[START Text shown]

Plate Waste is Costing Your Dining Hall More Than You Think
New research is putting hard numbers on a problem many college and university dining operators aren’t tracking: plate waste. Topanga’s new plate waste tracking solution is designed to help teams understand diner preferences and prevent overprep.

Your dining team works very hard prepping food and serving diners. But there’s a blind spot that’s draining your budget and chipping away at staff effort: the food that leaves the kitchen and comes back uneaten.
You’re not the only dining team with this problem. The foodservice industry loses around $162 billion a year to waste-related costs. Most of the industry’s waste-reduction efforts have focused on back-of-house solutions, including improved storage to extend shelf life and production forecasting to reduce overproduction. Those solutions are making a big difference, but they’re only part of the problem. The food diners leave on their plates has mostly gone untracked and unaddressed.
For colleges and universities running high-volume, AYCE buffet dining models, that gap between what’s plated and what’s actually consumed is a big drain on food budgets. The question is, what’s causing plate waste, and how do you reduce it?
Most plate waste isn’t being tracked
A new study on plate waste from Georgetown University’s Portion Balance Coalition, the Earth Commons Institute, the Menus of Change University Research Collaborative (MCURC) and ReFED found that 70% of a restaurant’s food waste is plate waste. For non-commercial operations, estimates hover around 60%. For every dollar you spend managing back-of-house food waste causes, including overproduction and spoilage, there’s a bigger financial drain waiting to be plugged in the form of plate waste.
The challenge is that it’s hard to accurately measure. Of the 20 foodservice operators surveyed in the plate waste study, every single one tracks back-of-house waste in some form. Only 20% track what comes back on the plate. It’s not for lack of caring—the main barriers were the lack of standardized ways to measure it and insufficient staff bandwidth to take on another task.

[END Text shown]
[START Dataset extract]

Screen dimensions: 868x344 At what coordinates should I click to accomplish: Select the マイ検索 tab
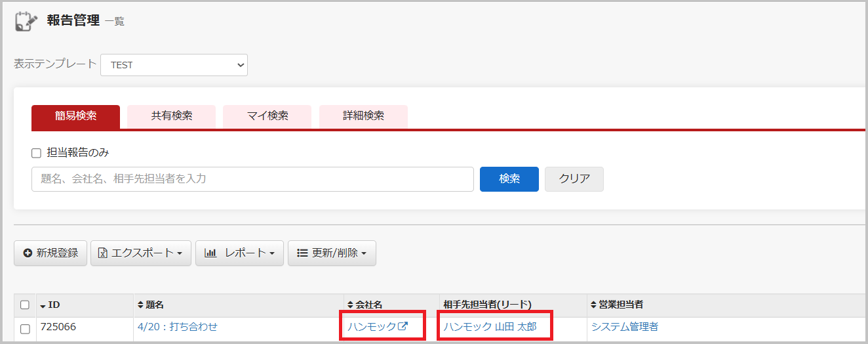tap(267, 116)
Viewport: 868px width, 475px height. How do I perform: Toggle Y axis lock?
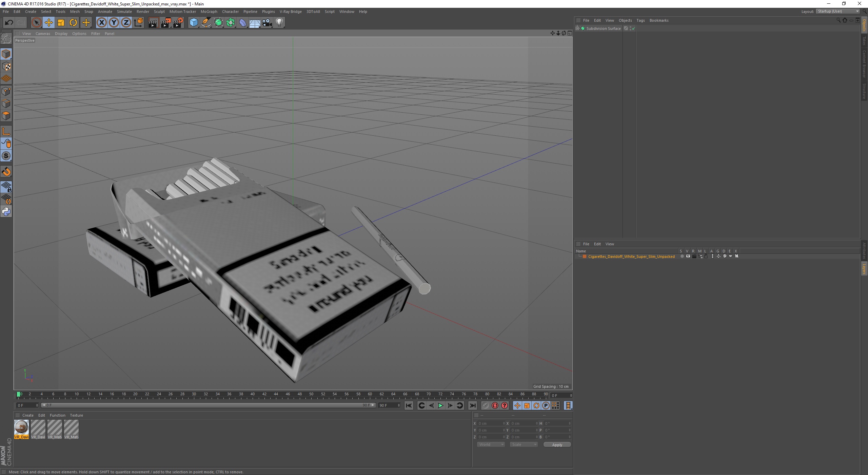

[END Dataset extract]

Resume the article on plate waste in college dining halls, continuing from where it stops and not drawing on the listing.

One industry expert who took part in the study made an interesting observation that caught our attention: most retail foodservice sites don’t focus on plate waste, but colleges with dish rooms are actually better positioned to (and more likely to do so). University dining already has the infrastructure: the dish return, the belt and the centralized clearing process that commercial restaurants lack.
Starches are often left behind
Across the 2025 plate waste study’s waste audits at four restaurants, starches were the most consistently wasted food category, constituting 38% of all front-of-house waste, on average; rice, bread, potatoes, fries, chips, fruit salad and dips were frequently discarded. Fruit was especially concerning because it's more expensive than potatoes, but tossed just as often.
While much of the study is based on commercial restaurants, it reveals why even small changes really matter. At one restaurant, for example, potatoes had a 21% plate waste factor, meaning roughly a fifth of what was prepped ended up as plate waste. Reducing the portion size by just 10-15% would result in $2,315 in savings annually—a small change with a big impact.

When the same high-volume items consistently come back uneaten, the cost of ingredients, labor and prep time adds up quickly.
What’s causing plate waste in higher ed dining halls?
Higher education has a plate waste problem, with higher ed dining halls wasting more than twice as much as corporate cafes. So what’s actually happening between the serving line and the dish return?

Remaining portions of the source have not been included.